My comfort zone is a warm and fuzzy place that never fails to make me happy. Still, a point in my life came where I was annoyed with how it was going. My comfort zone got old and I needed to face what I was afraid to, something new, something I hadn’t experienced before. The easiest way to get over your fear is also the most intimidating one; just get through it. Making changes is making me better off. It made me think about how much I put up with and how much I cling to that I don’t want or deserve just because I was too scared to change something. I still love being nostalgic but I stopped letting the nostalgia keep me tied down. I stopped holding on to relationships that served my life no purpose other than happy memories, let go of grudges that were stupid in the first place, and started clearing out contacts and pictures I didn’t need anymore.

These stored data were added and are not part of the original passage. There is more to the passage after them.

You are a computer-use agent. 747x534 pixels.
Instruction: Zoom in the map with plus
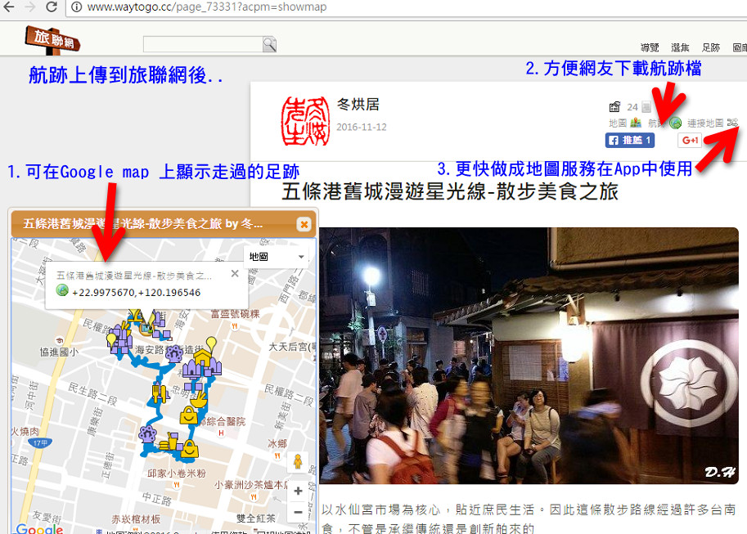(298, 491)
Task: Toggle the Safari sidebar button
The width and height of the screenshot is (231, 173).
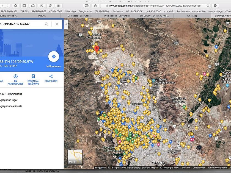Action: 24,5
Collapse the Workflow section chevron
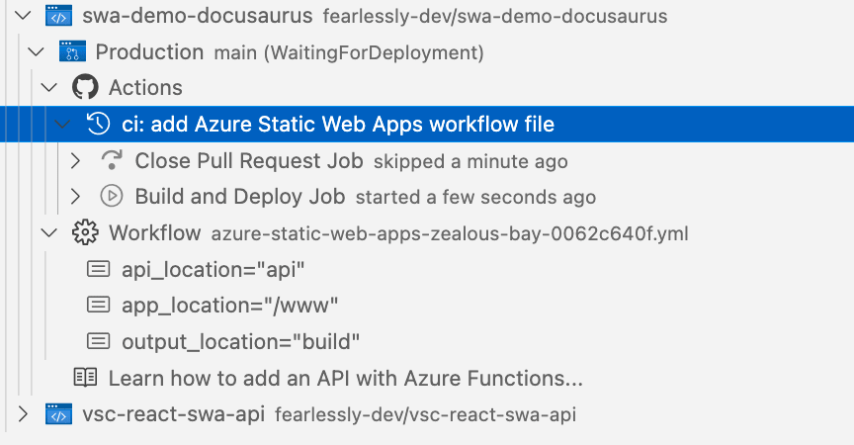This screenshot has height=445, width=854. (x=49, y=232)
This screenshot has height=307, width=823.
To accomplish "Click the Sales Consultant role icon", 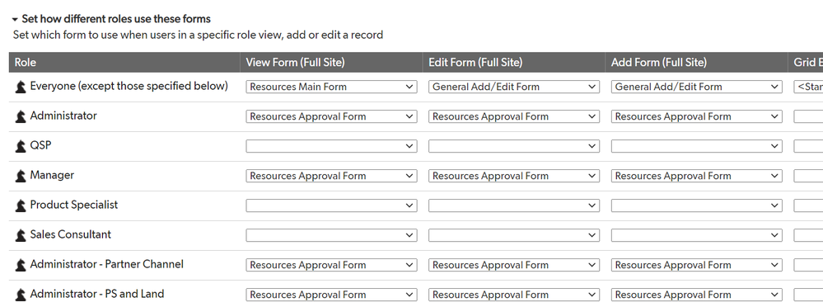I will coord(21,235).
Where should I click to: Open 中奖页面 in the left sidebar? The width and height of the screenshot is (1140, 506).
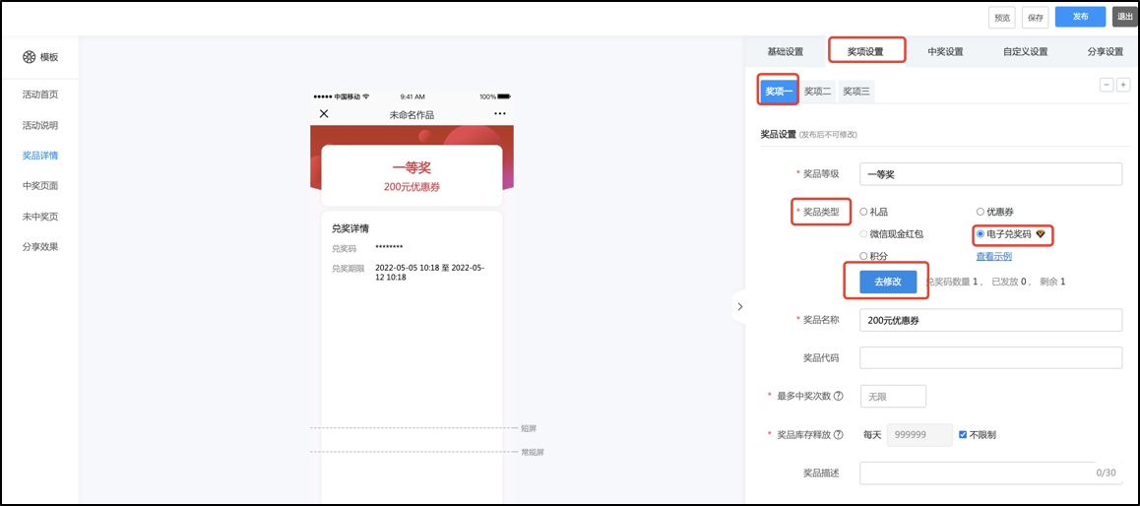[40, 186]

By allowing myself to move on, I allowed myself to grow. Doing things outside of your comfort zone, outside of your routine, pushes the boundaries of what you think you can and can’t do, what you think you like, and what you think you’ll hate. Doing something different and uncomfortable is scary. The future is frightening, especially with the state of our country right now, especially if you feel like you’re on the wrong path or in the wrong major. However, dwelling in the past has never and will never affect your current situation. Staying in a hostile environment and surrounding yourself with people who make you feel less than you are, just because it’s what you’re used to, will only add more stress to your life. Living with aspects of your routine that no longer satisfy you will wear you out until you forget what it is like to be excited about life instead of tired, annoyed, and afraid.

This being said, shake things up in your routine and allow yourself to move forward. Figure out, what’s hindering you. What are you so afraid of? Don’t feel bad for getting rid of wasted space by letting go of things in your life that no longer make you happy and serve a purpose. Don’t worry so much about the future that you stick with what you know instead of going after what you want. Whatever you don’t know now, eventually you’ll figure out, but it may mean taking a chance and making a change.